The term "brand community" was first presented by Albert Muniz Jr. and Thomas C. O'Guinn in a 1995 paper for the Association for Consumer Research Annual Conference in Minneapolis, Minnesota. In a 2001 article titled "Brand community", published in the Journal of Consumer Research (SSCI), they defined the concept as "a specialized, non-geographically bound community, based on a structured set of social relations among admirers of a brand". This 2001 paper has been acknowledged by Thomson Scientific & Healthcare to be one of the most cited papers in the field of economics and business.
In the advertising and marketing world, "brand community" has become a term used to encompass a brand's customers, fans and advocates. Having a strong and loyal brand community can turn a small brand into a success if it is nurtured and appreciated properly. Ad agency, Blade Creative Branding writes, "The people out in the marketplace who embrace the values of the brand, as customers and/or purchase influencers, are the brand's true "owners"." This philosophy has become especially popular with marketers creating and working on social media campaigns with easier interaction and more opportunities to tap into the brand community to leverage the brand.
In contrast to the notion that brand communities are a relatively new phenomenon that can only be enjoyed by major brands, some practitioners maintain that community is a fundamental aspect of any brand, large or small. This line of thinking is articulated in a video entitled "Faith", in which Blade Creative Branding principal and Chief Creative Officer Wayne S. Roberts says, "Brands have always been about the same thing... communities of like-minded people who share at least some of the same values, values that define the brand and enlist, and bind, the members of that community. Whether you're talking about politics, dog food, min-vans, or religion, the same perspective is relevant."

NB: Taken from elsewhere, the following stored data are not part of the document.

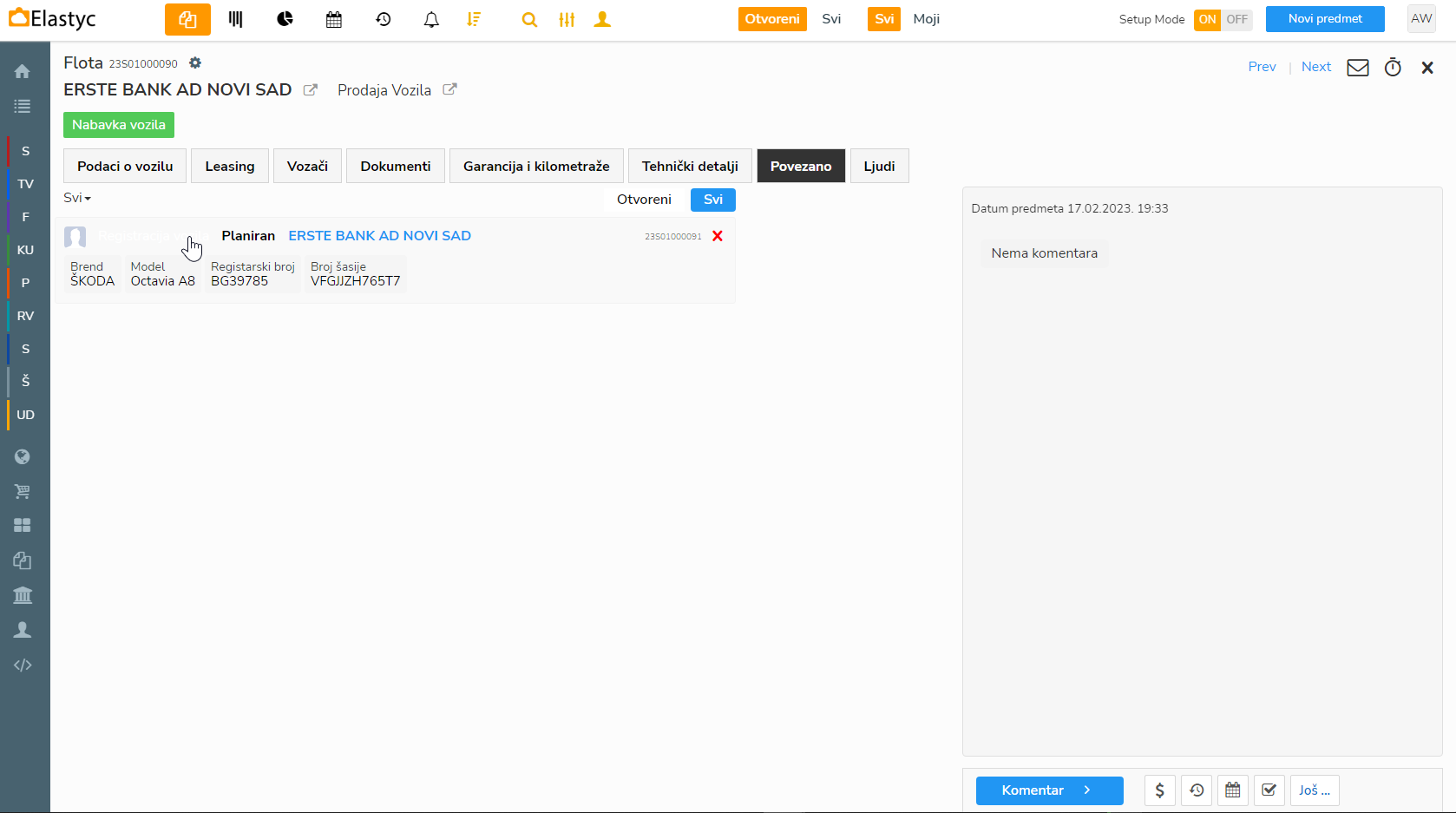Click the Novi predmet button

[x=1324, y=19]
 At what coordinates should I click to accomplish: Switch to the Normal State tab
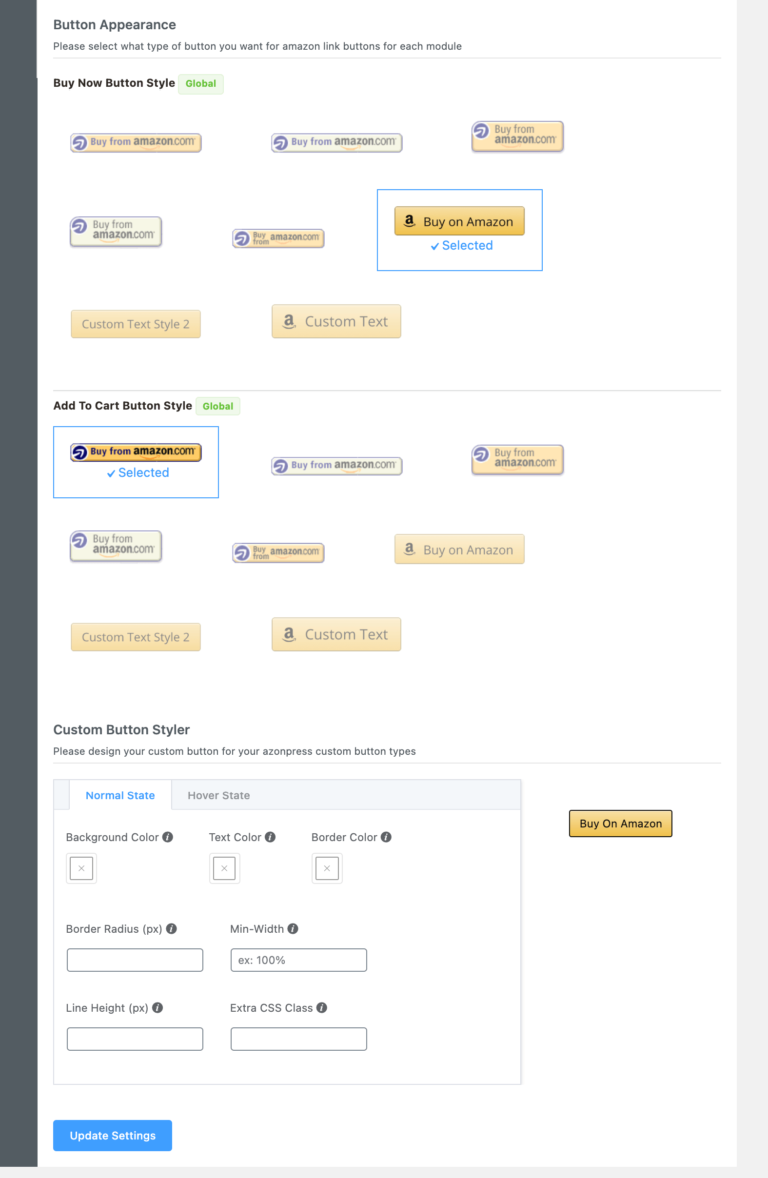coord(119,795)

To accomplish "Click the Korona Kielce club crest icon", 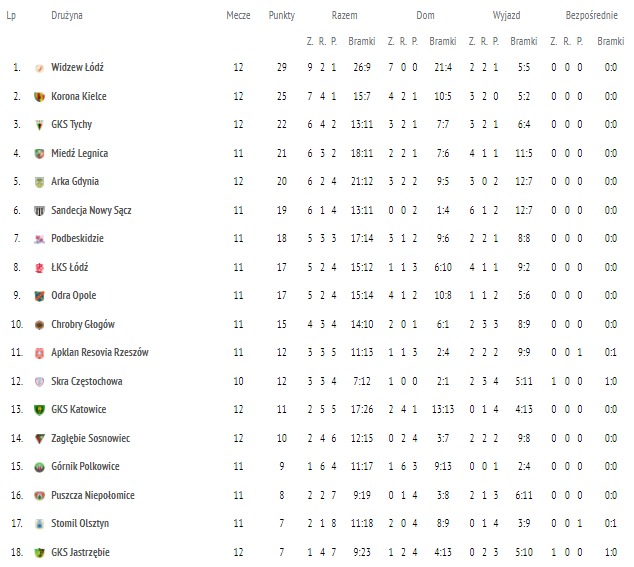I will [39, 97].

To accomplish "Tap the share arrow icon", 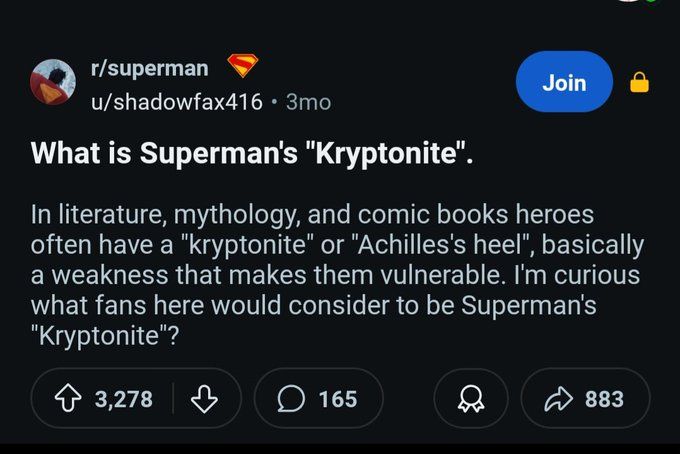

Many brands provide examples of brand communities. In computers and electronics: Apple Inc. (Mac, iPod, iPhone, iPad), Holga and LOMO cameras, and Palm and Pocket PC Ultra-Mobile PCs. In vehicles: Ford Bronco, Jeep, Miata, Mini Cooper, Saab, Saturn and Subaru automobiles, and Royal Enfield and Harley-Davidson motorcycles. In toys: Barbie and Lego.
Among critical perspectives to the notion of brand community, the contemporary discussion among marketing researchers concern the issue of how community not only can emerge among consumers in regards to one brand but several in combination. One example of how the brand community concept has become developed in line with this critique is the notion of community of style. In communities of style, brands are assembled and combined into different brand combinations that together support communal social action among community members.